The Wuhan data has been re-analyzed in a Nature Medicine report just released, and the initially reported overall 3.4% mortality rate at the explosion center has been adjusted down to 1.4%.  This reiterates that COVID-19 is not as lethal as it seemed at first.  As of 3/21/2020, the U.S. data shows 19,777 cases, 276 deaths, and that is at the early stage of testing the sicker patients.  Yes, these numbers will skyrocket, but will they reach the mind-numbing 80,000 deaths and up to 50 million infections in the U.S. during the flu pandemic of 2017-18 as reported by CNN from CDC data?  Perhaps they will surpass them, and it may be the lockdown will prevent that.  Should we have locked down the country then?

Containment strategies for COVID-19 may well fail, but given the above, should we worry about preventing infections among healthy people? 85% of those infected do not need medical care, but fear is driving even those with symptoms to the ERs, and we are seeing a 90% negative testing rate in sick people nationally.   Or should we diligently focus instead on protecting those at high risk for severe illness and death, namely those over 65, folks in nursing homes, and those with co-morbidities and immunocompromise.  The mortality rate for flu in 2017-8 was 8% in nursing homes.

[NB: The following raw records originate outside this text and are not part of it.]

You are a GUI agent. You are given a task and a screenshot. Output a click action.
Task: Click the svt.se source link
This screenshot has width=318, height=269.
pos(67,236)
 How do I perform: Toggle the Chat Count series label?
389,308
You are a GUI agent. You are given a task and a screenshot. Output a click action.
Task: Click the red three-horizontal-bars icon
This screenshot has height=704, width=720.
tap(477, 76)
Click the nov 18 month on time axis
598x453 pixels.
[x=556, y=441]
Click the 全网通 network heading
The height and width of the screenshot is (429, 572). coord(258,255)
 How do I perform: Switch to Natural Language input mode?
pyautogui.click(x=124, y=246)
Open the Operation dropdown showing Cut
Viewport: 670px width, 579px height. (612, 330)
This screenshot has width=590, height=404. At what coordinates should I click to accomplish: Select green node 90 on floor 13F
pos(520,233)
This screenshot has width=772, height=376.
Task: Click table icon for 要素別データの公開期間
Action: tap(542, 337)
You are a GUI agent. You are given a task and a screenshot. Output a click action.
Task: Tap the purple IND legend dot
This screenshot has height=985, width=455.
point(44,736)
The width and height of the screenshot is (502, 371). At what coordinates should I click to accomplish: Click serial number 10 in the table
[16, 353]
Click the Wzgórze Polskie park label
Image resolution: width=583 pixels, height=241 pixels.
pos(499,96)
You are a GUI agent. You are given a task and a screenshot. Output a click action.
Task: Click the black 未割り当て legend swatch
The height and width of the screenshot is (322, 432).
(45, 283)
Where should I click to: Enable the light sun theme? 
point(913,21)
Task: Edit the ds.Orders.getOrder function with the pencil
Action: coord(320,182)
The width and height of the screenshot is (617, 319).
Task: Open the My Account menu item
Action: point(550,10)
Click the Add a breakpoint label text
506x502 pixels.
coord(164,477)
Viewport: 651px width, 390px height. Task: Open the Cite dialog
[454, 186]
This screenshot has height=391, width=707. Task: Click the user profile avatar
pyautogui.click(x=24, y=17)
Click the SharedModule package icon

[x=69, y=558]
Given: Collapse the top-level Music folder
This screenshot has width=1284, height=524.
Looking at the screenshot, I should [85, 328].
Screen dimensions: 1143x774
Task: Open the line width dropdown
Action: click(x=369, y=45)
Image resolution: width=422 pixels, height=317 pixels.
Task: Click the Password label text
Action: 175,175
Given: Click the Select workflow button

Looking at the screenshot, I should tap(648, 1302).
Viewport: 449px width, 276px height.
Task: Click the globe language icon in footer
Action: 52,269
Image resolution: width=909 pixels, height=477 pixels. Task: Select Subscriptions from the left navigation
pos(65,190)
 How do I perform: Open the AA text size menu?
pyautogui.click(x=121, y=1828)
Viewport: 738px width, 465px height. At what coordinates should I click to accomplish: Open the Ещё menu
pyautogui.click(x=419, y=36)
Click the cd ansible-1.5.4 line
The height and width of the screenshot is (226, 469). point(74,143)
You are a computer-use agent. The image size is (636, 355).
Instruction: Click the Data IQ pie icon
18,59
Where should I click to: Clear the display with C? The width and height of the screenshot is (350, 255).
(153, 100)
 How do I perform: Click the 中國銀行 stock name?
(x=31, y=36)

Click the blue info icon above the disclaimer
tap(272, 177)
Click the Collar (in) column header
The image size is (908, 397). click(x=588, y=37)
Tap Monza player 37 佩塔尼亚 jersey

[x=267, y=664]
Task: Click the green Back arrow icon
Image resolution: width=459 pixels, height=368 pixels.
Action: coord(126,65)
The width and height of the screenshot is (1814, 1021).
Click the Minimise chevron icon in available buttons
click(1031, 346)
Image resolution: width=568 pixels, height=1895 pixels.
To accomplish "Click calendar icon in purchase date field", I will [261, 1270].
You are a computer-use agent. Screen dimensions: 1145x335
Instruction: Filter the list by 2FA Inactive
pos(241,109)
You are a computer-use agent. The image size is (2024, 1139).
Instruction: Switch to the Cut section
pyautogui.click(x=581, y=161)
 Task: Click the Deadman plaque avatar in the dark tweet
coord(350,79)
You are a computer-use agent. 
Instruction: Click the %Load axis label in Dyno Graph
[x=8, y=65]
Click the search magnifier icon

Not everyone gets tested for flu; we deal with the illness as it is a known entity.  The clamor for testing everyone for COVID-19 is questionable, as is the mandate we all must be quarantined for the next month or more.  If that happened with the flu, we would be a nation in seasonal lockdowns.  Remember, the flu vaccine is only about 50% effective, depending on the strain variation each year. If COVID-19 does not disappear as SARS did, we will eventually use the same guidelines and approach to it as we do for the flu today. Hopefully, we will have learned the critical importance of personal hygiene, to self-quarantine when sick going forward, and stick to those guidelines much more rigorously.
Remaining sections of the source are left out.